Preclinical and early human trial results show that both vaccines generate anti-S protein IgG and virus-specific neutralizing antibody responses for several months after vaccination, though T cell data is still being analyzed. This short-term persistence is likely sufficient to halt the spread of SARS-CoV-2 and start the path back to normalcy. However, the global spread of SARSOpinion CoV-2, as well as the emergence of S protein variants, may limit vaccine efficacy.

SARS-CoV-2 eradication may be difficult due to reservoirs in unvaccinated individuals and/or other animal species. New vaccine formulations containing the variant S sequences and additional SARS-CoV-2 proteins could be developed, and annual or semi-annual SARS-CoV-2 vaccines could be administered for persistent strains and/or seasonal variants. The mRNA vaccine formulation is ideal for repeat or modified vaccination because different mRNAs containing mutant S proteins can be rapidly synthesized and included within the LNP carrier. In contrast, the Adv vector formulation generates Adv-specific immunity, which can limit the efficacy of repeated boosters due to immune-mediated vector clearance.

The unprecedented mass and simultaneous vaccination of the world's population will undoubtedly reveal heterogeneity in vaccination responses, with some individuals failing to produce robust antibody responses or being protected. Tissue-Resident Memory (TRM) cells, which are established in the lung during the initial infection and retained as non-circulating populations that mediate protective responses in situ upon viral rechallenge, can mediate immunity to respiratory viruses. TRM cells can be produced through site-specific vaccination with attenuated viral vaccine formulations. It would be interesting to see if intranasal delivery of mRNA vaccines can promote TRM cells and lung protection. Self-replicating mRNA vaccines (which mimic viral replication) may also boost protective T cell immunity.

Such alterations in formulation and delivery route could be used to optimize the vaccines according to immune status and age.
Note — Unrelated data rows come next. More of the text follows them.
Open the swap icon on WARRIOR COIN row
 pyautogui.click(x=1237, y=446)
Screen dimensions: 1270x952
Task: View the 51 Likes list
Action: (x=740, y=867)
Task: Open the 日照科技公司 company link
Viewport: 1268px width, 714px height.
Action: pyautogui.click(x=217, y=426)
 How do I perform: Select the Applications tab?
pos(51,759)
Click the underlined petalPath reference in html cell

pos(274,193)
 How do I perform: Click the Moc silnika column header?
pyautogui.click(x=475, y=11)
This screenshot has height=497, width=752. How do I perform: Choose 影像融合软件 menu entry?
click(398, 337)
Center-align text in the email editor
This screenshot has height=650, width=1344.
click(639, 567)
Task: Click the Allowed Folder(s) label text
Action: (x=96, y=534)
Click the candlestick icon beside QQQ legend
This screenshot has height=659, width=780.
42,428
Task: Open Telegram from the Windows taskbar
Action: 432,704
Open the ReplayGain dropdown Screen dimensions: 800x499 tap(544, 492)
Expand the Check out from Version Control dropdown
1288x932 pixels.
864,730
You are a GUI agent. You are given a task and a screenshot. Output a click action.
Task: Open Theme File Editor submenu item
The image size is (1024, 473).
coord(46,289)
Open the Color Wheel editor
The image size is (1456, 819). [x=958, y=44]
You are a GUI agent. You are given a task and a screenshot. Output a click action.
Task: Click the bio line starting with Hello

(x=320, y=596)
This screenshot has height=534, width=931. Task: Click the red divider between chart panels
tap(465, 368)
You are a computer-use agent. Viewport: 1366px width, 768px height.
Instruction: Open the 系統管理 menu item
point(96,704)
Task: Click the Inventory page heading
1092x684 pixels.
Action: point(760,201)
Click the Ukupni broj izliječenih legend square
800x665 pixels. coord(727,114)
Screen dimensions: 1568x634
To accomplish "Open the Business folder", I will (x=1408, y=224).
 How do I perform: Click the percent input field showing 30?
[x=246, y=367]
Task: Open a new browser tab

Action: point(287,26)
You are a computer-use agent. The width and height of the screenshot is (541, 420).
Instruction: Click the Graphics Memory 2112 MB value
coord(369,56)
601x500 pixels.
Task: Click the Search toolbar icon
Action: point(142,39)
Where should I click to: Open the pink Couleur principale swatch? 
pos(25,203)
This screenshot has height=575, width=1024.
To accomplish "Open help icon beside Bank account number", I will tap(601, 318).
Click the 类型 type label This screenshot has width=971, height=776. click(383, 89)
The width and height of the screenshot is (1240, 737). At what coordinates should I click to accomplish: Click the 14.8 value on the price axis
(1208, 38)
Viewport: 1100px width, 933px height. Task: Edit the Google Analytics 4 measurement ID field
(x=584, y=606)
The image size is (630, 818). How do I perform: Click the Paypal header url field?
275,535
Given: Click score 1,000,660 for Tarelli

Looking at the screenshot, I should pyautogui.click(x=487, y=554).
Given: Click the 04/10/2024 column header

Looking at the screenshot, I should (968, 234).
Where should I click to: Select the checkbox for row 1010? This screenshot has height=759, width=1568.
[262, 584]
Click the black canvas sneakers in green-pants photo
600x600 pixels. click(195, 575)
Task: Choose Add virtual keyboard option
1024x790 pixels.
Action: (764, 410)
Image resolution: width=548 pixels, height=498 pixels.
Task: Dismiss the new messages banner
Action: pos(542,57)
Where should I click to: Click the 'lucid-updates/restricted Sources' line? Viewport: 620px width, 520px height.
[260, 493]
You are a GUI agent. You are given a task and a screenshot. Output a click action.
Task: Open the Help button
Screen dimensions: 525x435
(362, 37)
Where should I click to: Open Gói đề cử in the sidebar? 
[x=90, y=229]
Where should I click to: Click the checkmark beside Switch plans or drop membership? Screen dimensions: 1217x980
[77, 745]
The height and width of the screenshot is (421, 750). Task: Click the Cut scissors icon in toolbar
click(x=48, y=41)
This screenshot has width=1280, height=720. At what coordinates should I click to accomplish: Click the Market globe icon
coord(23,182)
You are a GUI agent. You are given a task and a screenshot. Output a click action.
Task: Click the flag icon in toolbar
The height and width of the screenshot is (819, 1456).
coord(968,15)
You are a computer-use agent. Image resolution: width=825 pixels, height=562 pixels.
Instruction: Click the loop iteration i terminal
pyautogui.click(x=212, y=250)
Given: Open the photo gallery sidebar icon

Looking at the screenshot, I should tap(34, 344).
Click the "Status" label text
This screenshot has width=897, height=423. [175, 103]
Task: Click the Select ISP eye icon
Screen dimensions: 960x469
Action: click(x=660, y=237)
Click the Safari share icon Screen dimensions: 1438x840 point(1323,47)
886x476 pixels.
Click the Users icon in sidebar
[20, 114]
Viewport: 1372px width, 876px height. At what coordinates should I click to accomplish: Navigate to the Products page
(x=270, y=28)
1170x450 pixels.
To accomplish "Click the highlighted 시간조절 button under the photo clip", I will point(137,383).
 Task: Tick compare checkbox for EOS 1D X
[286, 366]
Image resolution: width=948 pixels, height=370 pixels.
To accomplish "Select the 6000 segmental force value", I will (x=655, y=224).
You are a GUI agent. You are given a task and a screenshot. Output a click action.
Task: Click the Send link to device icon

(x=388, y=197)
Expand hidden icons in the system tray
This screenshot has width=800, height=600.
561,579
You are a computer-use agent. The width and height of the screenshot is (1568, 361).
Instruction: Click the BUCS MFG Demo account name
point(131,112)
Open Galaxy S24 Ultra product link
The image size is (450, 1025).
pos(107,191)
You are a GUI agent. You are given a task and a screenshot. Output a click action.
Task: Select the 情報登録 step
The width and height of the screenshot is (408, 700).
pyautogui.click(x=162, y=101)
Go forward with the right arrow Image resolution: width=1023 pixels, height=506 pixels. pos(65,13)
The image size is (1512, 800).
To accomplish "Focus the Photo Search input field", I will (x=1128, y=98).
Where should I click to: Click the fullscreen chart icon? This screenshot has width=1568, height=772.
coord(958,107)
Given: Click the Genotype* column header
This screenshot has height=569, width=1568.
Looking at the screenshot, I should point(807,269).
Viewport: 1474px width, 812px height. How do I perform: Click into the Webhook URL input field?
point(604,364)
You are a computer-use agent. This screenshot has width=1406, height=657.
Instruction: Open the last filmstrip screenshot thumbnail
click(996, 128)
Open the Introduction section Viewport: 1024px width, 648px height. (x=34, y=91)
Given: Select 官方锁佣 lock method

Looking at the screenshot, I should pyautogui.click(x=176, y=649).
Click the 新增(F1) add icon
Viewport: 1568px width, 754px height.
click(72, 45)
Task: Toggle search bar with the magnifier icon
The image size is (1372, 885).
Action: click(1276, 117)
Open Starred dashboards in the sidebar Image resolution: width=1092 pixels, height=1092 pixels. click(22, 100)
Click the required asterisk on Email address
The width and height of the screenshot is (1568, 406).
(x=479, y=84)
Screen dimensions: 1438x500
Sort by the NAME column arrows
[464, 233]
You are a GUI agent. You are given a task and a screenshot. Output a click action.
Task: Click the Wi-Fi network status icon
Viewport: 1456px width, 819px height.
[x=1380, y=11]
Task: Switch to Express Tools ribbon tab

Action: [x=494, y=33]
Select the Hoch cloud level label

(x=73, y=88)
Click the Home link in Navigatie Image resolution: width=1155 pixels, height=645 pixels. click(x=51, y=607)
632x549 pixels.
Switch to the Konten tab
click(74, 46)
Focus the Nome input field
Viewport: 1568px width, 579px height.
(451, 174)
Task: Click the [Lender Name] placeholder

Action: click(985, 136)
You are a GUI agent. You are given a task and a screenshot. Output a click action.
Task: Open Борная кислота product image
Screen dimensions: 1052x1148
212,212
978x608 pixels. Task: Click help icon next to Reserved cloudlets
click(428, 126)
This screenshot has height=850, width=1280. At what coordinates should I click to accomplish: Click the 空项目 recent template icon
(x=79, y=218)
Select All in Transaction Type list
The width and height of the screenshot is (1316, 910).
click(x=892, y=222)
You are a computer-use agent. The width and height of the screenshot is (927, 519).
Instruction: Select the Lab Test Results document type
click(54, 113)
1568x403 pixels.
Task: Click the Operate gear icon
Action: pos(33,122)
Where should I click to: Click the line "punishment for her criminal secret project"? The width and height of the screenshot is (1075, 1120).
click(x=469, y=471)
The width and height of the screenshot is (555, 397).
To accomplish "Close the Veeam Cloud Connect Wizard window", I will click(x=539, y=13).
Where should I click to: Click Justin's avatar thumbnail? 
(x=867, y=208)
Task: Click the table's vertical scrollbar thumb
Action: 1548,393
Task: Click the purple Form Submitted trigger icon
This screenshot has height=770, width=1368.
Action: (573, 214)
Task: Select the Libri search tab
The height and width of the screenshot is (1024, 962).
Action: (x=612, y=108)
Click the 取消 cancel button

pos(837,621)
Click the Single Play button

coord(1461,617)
In conclusion, the SARS-CoV-2 pandemic has accelerated the licensing of promising vaccine formulations that provide hope for fortifying our immune systems against the current and future emerging pandemics. Such formulation and delivery route changes could be used to optimize vaccines based on immune status and age. Finally, the SARS-CoV-2 pandemic has accelerated the approval of promising vaccine formulations, providing hope for fortifying our immune systems against current and future emerging pandemics.